According to a Princeton National Health and Wellness Survey, thirty-seven percent of U.S. adults reported insomnia or sleep difficulties during a recent twelve-month period. Between 40% and 60% of people over the age of 60 suffer from insomnia. Two million children suffer from sleep disorders. More than ten million people in America use sleep aid medication to deal with their insomnia. 55% of all adults report having problems with insomnia in their lifetime. More than 70 million Americans suffer from various sleeping disorders and 60% of those 70 million report severe sleeping disorders.

What’s going on here? It turns out that this experimental brain of ours, because it doesn’t come with an off switch, continues to race on even when we don’t want it to—often at the cost of a good night’s sleep. It broods about what went on today and worries about what’s coming tomorrow. Without that off switch, it can’t easily shut itself off; and one manifestation of that difficulty is insomnia. This is true for everyone; but it is especially true for artists who are likely to be obsessing about art ideas, career challenges, survival issues, and a whole host of other brain-engaged matters.

Our brain broods, problem-solves, calculates, obsesses, stews, creates and races in our service. It will do that day or night: it is indifferent to the fact that we might need our sleep. It is odd that we have failed to recognize the extent to which our need to rely on the workings of our brain in order to survive naturally produces conditions like insomnia. Insomnia may prove a terrible affliction but it is not strange. It is exactly the sort of condition that you’d expect to afflict a creature with a brain that races.

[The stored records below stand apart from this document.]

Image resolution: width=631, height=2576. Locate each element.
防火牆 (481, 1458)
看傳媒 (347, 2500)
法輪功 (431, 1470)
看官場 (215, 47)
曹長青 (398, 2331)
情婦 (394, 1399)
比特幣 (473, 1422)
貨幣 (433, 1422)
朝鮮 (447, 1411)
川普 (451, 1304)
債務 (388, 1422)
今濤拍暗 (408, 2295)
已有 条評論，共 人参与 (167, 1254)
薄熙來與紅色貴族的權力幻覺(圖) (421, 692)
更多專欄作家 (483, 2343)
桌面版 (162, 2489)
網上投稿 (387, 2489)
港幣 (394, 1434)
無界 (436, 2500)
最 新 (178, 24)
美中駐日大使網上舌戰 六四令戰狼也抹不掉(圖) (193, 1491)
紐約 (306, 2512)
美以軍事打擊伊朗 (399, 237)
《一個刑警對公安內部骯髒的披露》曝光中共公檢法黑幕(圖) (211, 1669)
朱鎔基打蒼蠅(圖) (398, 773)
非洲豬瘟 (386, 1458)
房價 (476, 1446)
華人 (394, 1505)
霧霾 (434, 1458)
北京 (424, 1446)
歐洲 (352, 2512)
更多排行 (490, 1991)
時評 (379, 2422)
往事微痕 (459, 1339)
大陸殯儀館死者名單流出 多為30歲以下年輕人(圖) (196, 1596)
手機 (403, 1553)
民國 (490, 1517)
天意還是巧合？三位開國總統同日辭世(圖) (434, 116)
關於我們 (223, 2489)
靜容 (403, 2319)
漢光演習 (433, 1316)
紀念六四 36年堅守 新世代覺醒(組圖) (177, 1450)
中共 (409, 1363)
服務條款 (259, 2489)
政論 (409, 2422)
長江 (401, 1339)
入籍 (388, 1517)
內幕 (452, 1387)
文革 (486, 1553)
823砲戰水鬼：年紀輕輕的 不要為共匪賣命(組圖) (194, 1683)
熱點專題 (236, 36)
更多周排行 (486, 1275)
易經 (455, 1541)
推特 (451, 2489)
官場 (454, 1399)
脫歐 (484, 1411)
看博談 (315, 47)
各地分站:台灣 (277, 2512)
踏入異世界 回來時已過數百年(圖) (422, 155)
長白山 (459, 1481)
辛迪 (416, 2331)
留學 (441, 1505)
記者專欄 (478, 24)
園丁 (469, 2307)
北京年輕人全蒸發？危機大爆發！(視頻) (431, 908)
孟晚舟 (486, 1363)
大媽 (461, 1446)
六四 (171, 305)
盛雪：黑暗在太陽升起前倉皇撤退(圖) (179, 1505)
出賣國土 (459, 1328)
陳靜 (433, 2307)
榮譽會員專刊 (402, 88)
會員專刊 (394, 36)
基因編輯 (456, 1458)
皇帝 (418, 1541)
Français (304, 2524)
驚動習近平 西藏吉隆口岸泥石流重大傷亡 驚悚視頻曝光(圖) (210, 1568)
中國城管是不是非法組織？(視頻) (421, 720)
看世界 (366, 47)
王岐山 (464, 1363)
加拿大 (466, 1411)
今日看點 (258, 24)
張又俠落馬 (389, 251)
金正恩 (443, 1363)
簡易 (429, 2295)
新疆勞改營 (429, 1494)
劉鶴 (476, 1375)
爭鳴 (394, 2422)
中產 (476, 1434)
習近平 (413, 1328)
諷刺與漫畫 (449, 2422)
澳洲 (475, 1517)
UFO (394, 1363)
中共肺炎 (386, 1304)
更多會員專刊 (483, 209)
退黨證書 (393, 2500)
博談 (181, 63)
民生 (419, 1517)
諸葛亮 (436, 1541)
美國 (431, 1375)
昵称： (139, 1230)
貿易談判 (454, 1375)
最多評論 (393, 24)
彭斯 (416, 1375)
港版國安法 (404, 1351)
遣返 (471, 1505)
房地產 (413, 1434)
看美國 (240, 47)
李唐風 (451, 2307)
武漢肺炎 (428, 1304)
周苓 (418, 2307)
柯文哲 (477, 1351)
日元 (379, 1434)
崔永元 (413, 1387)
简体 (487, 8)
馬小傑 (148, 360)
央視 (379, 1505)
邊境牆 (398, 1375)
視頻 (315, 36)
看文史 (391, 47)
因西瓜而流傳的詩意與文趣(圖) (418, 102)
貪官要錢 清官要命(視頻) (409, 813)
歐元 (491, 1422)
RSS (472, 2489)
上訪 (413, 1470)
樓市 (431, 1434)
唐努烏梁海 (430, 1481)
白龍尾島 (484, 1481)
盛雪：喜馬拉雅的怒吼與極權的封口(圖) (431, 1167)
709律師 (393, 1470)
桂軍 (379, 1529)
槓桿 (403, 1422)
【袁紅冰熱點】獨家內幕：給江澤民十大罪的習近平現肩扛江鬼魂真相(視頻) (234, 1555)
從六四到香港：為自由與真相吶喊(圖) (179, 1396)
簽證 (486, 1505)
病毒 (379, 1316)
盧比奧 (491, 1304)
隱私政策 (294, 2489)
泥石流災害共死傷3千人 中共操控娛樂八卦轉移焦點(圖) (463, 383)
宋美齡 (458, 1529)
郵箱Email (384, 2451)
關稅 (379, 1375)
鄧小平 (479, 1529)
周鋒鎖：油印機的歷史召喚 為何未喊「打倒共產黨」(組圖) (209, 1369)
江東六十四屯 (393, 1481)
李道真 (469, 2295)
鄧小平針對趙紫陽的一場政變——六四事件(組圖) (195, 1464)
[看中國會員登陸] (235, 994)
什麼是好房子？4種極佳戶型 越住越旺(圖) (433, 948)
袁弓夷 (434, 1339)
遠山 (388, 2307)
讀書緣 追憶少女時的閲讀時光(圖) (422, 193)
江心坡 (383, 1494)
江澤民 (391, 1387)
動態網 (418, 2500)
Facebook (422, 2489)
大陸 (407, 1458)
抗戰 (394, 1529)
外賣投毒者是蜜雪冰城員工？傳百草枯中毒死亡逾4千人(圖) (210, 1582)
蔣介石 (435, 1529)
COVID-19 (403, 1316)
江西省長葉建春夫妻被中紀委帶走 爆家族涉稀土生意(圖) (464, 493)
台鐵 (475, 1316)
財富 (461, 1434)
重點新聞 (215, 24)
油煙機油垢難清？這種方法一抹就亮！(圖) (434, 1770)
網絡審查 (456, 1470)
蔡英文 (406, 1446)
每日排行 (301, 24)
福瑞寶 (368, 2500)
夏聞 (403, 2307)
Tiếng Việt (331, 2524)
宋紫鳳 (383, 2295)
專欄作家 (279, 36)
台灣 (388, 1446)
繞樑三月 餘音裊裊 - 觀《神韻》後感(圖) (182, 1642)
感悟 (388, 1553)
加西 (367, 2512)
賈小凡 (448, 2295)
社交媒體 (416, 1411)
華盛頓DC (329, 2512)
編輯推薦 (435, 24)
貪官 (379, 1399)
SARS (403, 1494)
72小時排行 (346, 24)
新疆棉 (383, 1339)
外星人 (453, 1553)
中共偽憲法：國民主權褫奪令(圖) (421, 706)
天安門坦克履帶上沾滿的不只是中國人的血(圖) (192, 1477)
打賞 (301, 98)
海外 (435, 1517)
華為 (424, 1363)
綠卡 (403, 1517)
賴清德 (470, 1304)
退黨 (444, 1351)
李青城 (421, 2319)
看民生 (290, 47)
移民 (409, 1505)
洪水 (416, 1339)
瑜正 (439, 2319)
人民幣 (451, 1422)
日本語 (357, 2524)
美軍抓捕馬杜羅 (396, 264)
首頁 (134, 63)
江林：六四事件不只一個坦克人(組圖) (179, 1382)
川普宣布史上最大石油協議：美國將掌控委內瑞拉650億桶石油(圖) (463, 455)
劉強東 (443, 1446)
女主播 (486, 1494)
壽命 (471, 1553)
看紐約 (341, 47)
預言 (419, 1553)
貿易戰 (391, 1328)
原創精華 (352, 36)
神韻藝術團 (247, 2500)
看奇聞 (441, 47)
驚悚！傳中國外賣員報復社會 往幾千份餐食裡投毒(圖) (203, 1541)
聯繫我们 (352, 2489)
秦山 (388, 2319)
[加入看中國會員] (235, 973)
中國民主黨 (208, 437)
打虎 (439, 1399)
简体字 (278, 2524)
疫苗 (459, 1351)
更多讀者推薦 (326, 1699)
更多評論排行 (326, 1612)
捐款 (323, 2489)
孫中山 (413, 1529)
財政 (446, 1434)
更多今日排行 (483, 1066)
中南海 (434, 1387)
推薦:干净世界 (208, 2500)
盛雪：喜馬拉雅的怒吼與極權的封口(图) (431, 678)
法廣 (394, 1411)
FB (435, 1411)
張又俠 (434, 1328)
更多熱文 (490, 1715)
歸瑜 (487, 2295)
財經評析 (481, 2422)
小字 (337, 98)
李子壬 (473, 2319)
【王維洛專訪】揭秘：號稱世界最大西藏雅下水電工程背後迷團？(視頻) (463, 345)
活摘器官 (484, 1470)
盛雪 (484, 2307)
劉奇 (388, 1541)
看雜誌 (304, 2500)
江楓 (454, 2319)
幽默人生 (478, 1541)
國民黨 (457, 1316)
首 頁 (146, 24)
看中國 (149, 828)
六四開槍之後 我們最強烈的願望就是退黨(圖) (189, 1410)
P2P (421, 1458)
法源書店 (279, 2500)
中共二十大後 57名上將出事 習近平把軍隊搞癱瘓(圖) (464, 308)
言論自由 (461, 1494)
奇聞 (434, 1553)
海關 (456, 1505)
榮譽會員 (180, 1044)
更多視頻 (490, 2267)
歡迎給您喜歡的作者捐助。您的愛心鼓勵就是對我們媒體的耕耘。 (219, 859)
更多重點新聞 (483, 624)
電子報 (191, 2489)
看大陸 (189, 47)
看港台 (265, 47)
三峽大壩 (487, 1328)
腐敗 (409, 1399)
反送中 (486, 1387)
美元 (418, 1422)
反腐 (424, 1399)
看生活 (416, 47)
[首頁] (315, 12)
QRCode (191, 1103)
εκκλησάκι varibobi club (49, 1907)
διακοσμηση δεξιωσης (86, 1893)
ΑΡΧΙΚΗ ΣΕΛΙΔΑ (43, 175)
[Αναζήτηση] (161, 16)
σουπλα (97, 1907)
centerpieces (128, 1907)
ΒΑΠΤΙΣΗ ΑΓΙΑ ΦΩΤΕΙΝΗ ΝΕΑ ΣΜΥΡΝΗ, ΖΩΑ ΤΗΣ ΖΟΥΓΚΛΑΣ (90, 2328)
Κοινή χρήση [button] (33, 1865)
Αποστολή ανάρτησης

There are organic, biological, and medical reasons for some cases of insomnia. But before you seek medication it probably makes sense to wonder if perhaps you are having trouble sleeping because your brain is racing—maybe in the service of your art ideas, maybe in the service of your art career, or maybe because you are brooding, stewing and worrying. If this turns out to be the case for you, ask yourself the question, “What might help quiet my racing brain?” I’ll have some suggestions for you in another post. For now, just consider this natural connection: that the same mind that produces creative ideas may also have trouble getting quiet when sleep is wanted.